* Task details
Repeat exactly, and only, the lines below starting at the line that contains "Big Tits (114, 539)" and ending at the line that contains "Gratis Sexvideo mit frivoler Krankenschwester (78, 1537)", inclusive of both.

____ Records to process

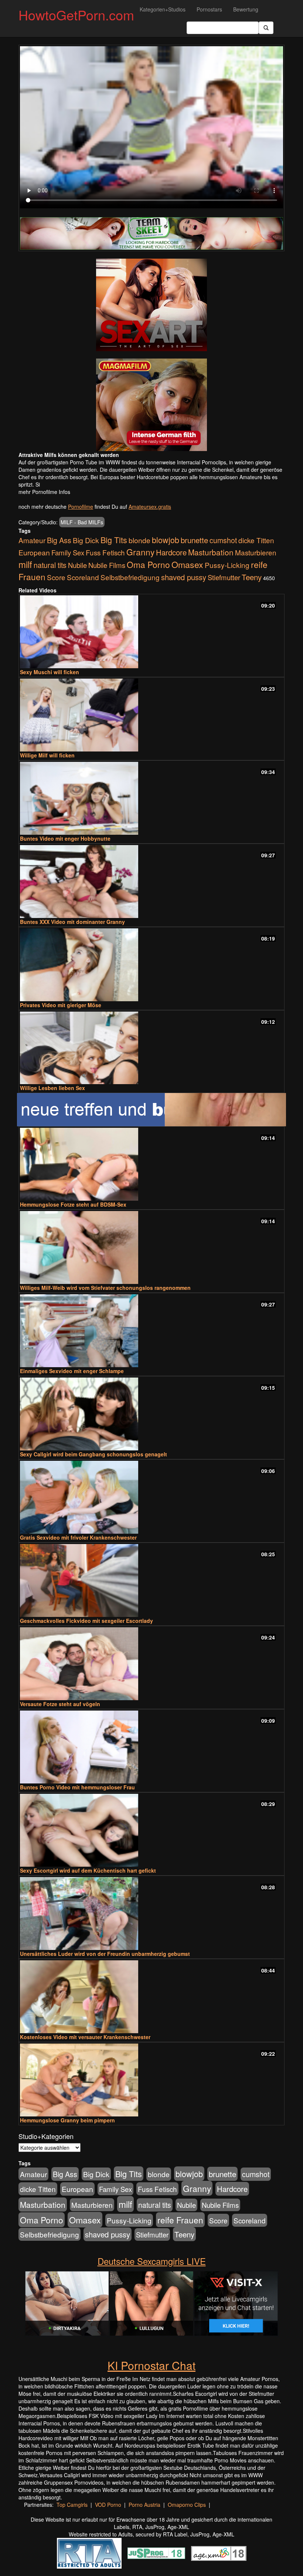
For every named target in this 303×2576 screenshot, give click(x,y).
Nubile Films (106, 565)
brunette (194, 539)
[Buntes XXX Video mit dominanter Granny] (151, 881)
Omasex (187, 564)
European (34, 552)
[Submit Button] (266, 27)
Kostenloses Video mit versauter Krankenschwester (85, 2037)
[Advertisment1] (151, 305)
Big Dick (86, 540)
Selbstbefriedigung (130, 577)
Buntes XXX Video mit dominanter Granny (72, 921)
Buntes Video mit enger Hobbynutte (65, 838)
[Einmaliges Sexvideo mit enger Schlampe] (151, 1330)
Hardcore (171, 552)
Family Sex (67, 552)
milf (25, 564)
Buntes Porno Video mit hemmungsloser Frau (77, 1787)
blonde (139, 540)
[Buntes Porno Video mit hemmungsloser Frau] (151, 1747)
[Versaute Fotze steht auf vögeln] (151, 1663)
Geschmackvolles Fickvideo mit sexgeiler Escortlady (86, 1620)
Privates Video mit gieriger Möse (60, 1005)
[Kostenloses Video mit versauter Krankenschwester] (151, 1996)
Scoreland (83, 577)
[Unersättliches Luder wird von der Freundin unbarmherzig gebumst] (151, 1913)
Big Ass (59, 540)
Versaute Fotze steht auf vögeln (60, 1704)
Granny (140, 552)
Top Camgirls (72, 2504)
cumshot (223, 540)
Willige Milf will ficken (47, 755)
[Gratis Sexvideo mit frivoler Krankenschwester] (151, 1497)
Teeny (252, 576)
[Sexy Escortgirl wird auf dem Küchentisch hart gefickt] (151, 1830)
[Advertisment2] (151, 405)
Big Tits (114, 539)
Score (56, 577)
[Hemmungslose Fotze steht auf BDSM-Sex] (151, 1164)
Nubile (77, 565)
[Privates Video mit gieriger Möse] (151, 964)
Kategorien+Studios (162, 9)
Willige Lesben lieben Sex (52, 1088)
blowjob (165, 539)
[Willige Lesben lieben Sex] (151, 1048)
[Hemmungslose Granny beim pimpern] (151, 2080)
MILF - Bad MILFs (82, 522)
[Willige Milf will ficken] (151, 715)
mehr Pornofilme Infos (44, 491)
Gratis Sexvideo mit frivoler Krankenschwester (78, 1537)
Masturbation (211, 552)
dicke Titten (256, 540)
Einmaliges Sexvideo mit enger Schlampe (72, 1371)
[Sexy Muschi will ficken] (151, 631)
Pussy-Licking (227, 565)
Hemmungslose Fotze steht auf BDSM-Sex (73, 1204)
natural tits (50, 565)
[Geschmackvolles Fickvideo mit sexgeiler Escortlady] (151, 1580)
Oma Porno (148, 564)
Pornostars (209, 9)
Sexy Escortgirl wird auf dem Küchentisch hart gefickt (88, 1870)
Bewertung (245, 9)
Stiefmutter (224, 577)
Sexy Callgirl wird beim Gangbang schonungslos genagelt (93, 1454)
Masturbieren (255, 552)
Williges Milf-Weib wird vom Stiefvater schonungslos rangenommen (105, 1287)
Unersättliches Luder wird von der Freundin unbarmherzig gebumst (105, 1953)
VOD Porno (108, 2504)
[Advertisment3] (151, 1109)
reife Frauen (180, 2220)
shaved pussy (183, 577)
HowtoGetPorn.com (76, 14)
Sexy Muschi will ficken (49, 672)
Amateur (31, 540)
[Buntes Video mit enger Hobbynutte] (151, 798)
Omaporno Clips (187, 2504)
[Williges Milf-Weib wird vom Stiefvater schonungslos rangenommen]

________

* Written reply
Big Tits (114, 539)
Score (56, 577)
[Hemmungslose Fotze steht auf BDSM-Sex] (151, 1164)
Nubile (77, 565)
[Privates Video mit gieriger Möse] (151, 964)
Kategorien+Studios (162, 9)
Willige Lesben lieben Sex (52, 1088)
blowjob (165, 539)
[Willige Lesben lieben Sex] (151, 1048)
[Hemmungslose Granny beim pimpern] (151, 2080)
MILF - Bad MILFs (82, 522)
[Willige Milf will ficken] (151, 715)
mehr Pornofilme Infos (44, 491)
Gratis Sexvideo mit frivoler Krankenschwester (78, 1537)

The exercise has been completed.